The goal of this innovative and high impact study is to demonstrate that the widespread use and potential impact of neural modulation (e.g. use of anti-depressant and pharmacological stimulation of the vagus nerve) may be important therapeutic adjuncts to the conventional approach in IBD.

  1. ii) The second goal is to explore the use of chromogranin-A (CgA)-derived peptides as markers or as a therapeutic treatment in the prevention of chronic quiescent colitis, an approaches not present in or outside Canada. We anticipate this research will lead to the development of new diagnostic markers in IBD and possibly new treatments

iii) Third, semaphorin 3E (Sema3E) has emerged as an new essential axis involved in the dendritic cell immunoinflammatory response; however, the role of Sema3E in IBD is unknown and we will continue to explore its role in the context of chronic quiescent colitis and in IBD. Our data demonstrated that Sema3E could be a protein of interest in developing new treatments for patients with IBD.
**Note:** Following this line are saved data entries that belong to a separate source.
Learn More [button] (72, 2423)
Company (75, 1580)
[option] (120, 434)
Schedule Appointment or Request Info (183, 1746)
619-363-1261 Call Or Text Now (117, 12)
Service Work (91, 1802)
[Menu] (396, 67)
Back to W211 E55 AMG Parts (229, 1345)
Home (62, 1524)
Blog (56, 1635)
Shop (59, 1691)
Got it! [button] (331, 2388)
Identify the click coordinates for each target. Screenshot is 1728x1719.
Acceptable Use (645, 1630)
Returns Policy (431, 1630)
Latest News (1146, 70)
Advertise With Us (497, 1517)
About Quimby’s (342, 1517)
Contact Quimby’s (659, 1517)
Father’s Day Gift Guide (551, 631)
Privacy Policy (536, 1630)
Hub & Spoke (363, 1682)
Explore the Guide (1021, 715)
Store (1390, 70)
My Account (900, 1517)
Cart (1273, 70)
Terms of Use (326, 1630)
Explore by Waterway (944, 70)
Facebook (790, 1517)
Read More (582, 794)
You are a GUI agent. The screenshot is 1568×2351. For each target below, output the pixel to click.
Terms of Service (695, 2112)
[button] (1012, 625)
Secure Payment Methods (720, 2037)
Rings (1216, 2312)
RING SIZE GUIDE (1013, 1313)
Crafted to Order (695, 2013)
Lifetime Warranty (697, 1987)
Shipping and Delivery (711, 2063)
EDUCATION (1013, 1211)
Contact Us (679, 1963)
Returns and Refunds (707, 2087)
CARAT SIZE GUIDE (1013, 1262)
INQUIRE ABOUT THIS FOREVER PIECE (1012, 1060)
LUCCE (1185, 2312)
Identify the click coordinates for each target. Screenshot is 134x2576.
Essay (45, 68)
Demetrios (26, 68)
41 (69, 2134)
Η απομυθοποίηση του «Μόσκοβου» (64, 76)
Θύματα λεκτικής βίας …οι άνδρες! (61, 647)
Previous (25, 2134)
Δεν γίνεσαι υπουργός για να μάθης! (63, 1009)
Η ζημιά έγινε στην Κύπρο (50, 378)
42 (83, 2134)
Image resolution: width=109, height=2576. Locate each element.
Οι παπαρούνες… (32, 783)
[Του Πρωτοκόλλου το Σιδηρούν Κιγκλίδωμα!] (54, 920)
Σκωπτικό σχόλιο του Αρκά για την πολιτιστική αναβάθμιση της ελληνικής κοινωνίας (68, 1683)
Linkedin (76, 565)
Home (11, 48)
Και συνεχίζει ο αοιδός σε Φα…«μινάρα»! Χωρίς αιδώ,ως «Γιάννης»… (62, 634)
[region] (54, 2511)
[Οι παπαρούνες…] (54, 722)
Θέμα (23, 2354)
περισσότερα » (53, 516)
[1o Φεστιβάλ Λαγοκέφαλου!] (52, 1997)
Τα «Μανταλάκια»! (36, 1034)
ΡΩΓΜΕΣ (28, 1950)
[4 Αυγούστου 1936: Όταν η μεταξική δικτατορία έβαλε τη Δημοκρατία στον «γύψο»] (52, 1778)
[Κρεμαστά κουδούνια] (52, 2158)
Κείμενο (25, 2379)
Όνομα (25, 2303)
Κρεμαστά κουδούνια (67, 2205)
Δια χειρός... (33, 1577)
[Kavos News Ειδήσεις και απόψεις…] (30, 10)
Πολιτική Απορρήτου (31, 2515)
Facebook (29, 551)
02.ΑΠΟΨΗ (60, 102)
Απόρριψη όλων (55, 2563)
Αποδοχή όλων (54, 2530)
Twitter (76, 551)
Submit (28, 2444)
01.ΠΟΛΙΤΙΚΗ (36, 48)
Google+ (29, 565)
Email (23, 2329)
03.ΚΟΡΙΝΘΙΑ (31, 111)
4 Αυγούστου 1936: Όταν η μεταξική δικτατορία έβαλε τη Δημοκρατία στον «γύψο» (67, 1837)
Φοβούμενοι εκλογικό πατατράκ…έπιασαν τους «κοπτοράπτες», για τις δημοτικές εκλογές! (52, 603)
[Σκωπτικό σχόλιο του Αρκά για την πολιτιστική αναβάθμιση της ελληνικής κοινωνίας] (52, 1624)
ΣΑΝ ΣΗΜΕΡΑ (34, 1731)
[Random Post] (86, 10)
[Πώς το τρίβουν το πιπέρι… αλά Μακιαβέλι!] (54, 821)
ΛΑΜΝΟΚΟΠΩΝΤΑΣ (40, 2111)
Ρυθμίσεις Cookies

  1. iv) External factors during pregnancy may influence the future development and behavior of the infant. The use of antibiotics during pregnancy or around the time of delivery is a common practice in clinical settings, more so because of the fear of newborn colonization with Group B streptococci (GBS) during passage through the birth canal or when the membranes rupture. Perinatal antibiotics may influence the initial microbial colonization of the newborn intestine, which is essential for normal host development, and the early neonatal period represents the most important opportunity for microbiota-induced host-homeostasis . The use of broad-spectrum antibiotics in the perinatal period has been shown to alter the expression of genes involved in gastrointestinal tract development, with major consequences on the architecture and functionality of the intestinal barrier. Moreover, antibiotics given to pregnant mothers in the days before delivery have been shown to significantly alter the composition of the preterm newborn microbiota, reducing intestinal microbial diversity on the first stool samples. The rapid increase in illnesses that have their onset in childhood (including asthma, allergies, type 1 diabetes, obesity and autism) suggests that an environmental cause could be present, and the loss of one or more constituents of the indigenous microbiota after maternal antibiotic exposure could be a contributing factor. In addition, perinatal antibiotic-mediated microbiota disturbances may increase the risk for late-onset sepsis and necrotizing enterocolitis, which may constitute life threatening risks for preterm newborns. Despite the high association between the impact of perinatal or neonatal antibiotic use on the microbial colonization and the future risk for asthma, other allergic reactions and other disease conditions, the effects of perinatal antibiotic use on the process of intestinal microbiota development and future susceptibility to IBD remain elusive or poorly understood. The aim of our research are to assess the susceptibility to colitis and composition of colonic and fecal microbiota and functional alterations in mice that were exposed to perinatal antibiotics and treated experimentally to induce acute colitis later in life.

All four studies are highly novel as they will not only demonstrate the role of new drugs or proteins of interest in animal models of colitis, but in a translational perspective, using clinical samples, they will expand their roles in the clinical context of IBD.